# Task
Reproduce the data that follows in its entirety, character for character.

# Data section
====

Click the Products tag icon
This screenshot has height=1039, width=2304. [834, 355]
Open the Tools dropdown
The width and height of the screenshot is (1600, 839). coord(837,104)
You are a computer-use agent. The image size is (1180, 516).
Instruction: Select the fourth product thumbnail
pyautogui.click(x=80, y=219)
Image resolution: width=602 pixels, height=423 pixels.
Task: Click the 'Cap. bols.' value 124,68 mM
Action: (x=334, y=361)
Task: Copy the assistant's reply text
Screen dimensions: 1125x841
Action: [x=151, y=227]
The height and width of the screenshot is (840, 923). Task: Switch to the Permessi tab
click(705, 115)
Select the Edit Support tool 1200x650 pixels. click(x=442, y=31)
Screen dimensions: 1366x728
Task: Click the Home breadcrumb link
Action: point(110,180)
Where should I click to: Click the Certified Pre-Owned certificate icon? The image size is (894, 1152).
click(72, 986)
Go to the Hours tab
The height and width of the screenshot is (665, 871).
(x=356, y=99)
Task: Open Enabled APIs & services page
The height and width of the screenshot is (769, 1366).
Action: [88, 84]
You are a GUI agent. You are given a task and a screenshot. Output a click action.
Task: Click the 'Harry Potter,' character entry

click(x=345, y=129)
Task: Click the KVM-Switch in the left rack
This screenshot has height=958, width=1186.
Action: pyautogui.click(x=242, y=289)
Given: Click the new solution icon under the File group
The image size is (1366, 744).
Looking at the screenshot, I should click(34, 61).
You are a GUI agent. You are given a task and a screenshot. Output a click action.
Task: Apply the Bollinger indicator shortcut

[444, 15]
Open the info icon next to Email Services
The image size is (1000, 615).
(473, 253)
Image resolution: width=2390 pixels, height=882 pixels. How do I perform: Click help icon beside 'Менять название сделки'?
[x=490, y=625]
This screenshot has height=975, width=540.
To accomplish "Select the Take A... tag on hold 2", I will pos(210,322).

====

# Problem solution
Click the Products tag icon
This screenshot has height=1039, width=2304. [834, 355]
Open the Tools dropdown
The width and height of the screenshot is (1600, 839). coord(837,104)
You are a computer-use agent. The image size is (1180, 516).
Instruction: Select the fourth product thumbnail
pyautogui.click(x=80, y=219)
Image resolution: width=602 pixels, height=423 pixels.
Task: Click the 'Cap. bols.' value 124,68 mM
Action: (x=334, y=361)
Task: Copy the assistant's reply text
Screen dimensions: 1125x841
Action: [x=151, y=227]
The height and width of the screenshot is (840, 923). Task: Switch to the Permessi tab
click(705, 115)
Select the Edit Support tool 1200x650 pixels. click(x=442, y=31)
Screen dimensions: 1366x728
Task: Click the Home breadcrumb link
Action: point(110,180)
Where should I click to: Click the Certified Pre-Owned certificate icon? The image size is (894, 1152).
click(72, 986)
Go to the Hours tab
The height and width of the screenshot is (665, 871).
(x=356, y=99)
Task: Open Enabled APIs & services page
The height and width of the screenshot is (769, 1366).
Action: [88, 84]
You are a GUI agent. You are given a task and a screenshot. Output a click action.
Task: Click the 'Harry Potter,' character entry

click(x=345, y=129)
Task: Click the KVM-Switch in the left rack
This screenshot has height=958, width=1186.
Action: pyautogui.click(x=242, y=289)
Given: Click the new solution icon under the File group
The image size is (1366, 744).
Looking at the screenshot, I should click(34, 61).
You are a GUI agent. You are given a task and a screenshot. Output a click action.
Task: Apply the Bollinger indicator shortcut

[444, 15]
Open the info icon next to Email Services
The image size is (1000, 615).
(473, 253)
Image resolution: width=2390 pixels, height=882 pixels. How do I perform: Click help icon beside 'Менять название сделки'?
[x=490, y=625]
This screenshot has height=975, width=540.
To accomplish "Select the Take A... tag on hold 2", I will pos(210,322).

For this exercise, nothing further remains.